About two years ago I had to give up coffee. I tried everything from fake coffee to powdered additives (javacid) to low acid coffee, but I just couldn’t drink it. I actually realized that most of these fake coffees and additives contain chicory root. If you have IBS, I’d be willing to bet that you can’t tolerate it. Inulin and agave are now being used more than ever in everything. It is the new high fructose corn syrup. It is overused in gluten free products.
Chicory root and agave are forms of inulin, and are basically interchangeable. Since I gave up coffee, I thought, ok, tea should be safe. There is a world of flavored teas out there that I could explore. There is also a world of hurt. Tea is not as unassuming as you might think, especially if you have IBS.
There were certain teas I was drinking that would upset my stomach, and I couldn’t figure out why.

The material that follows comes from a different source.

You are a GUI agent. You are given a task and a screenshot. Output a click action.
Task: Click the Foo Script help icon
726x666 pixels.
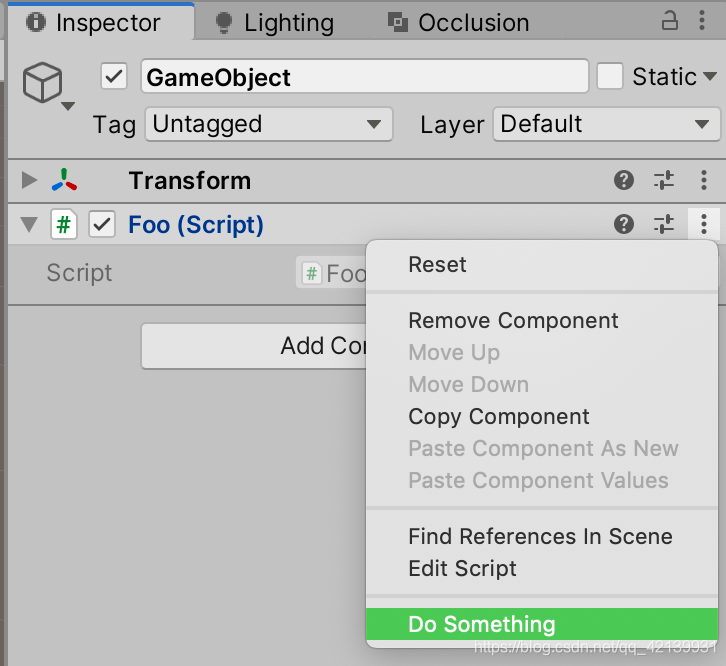coord(624,225)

At first, I thought it was the “non-dairy” creamer that isn’t really non-dairy. So I gave that up, but still had stomach issues. Then I looked at the Fodmap list, and a light began to dawn.
The below excerpt is from Tips on tea for the fodmap crowd.
Most of the teas tested had polyols, fructans and GOS. But some had low enough amounts to be deemed low FODMAP. The lowest FODMAP tea options include:
- Peppermint tea
- Green tea
- White tea
- Black tea
HIGH FODMAP teas:
- Fennel tea
- Chamomile tea
With the total FODMAP cut off per meal being 0.5 gram, Chamomile tea hit the o.8 g mark in one serving of tea and Fennel had a bit more!
Dandelion and Chai tea were under the 0.5 gram mark but a bit higher than the lowest FODMAP options.
Oolong tea was in the moderate to high zone, so perhaps a 1/2 cup of this tea might be okay but would not have a full tea cup.
Instant coffee registered high in FODMAPs (about 1.0 grams per serving…again, the cut off is 0.5 grams) while espresso was low FODMAP (YAY!!) Carob powder registered VERY high FODMAP too. Cocoa powder was high FODMAP Boo!;( in servings > 3 teaspoons.
But of course, listen to your body, tolerance to FODMAPs is individual.
I used to drink Moon cycle tea at “that time of the month” It did help with my tummy issues, but contained fennel. Fennel is great for relieving bloat, but you have to watch out for too much. I used to drink oolong tea, but had to give it up because of tummy issues. Watch out in chinese restaurants. Chamomile can also cause tummy upset.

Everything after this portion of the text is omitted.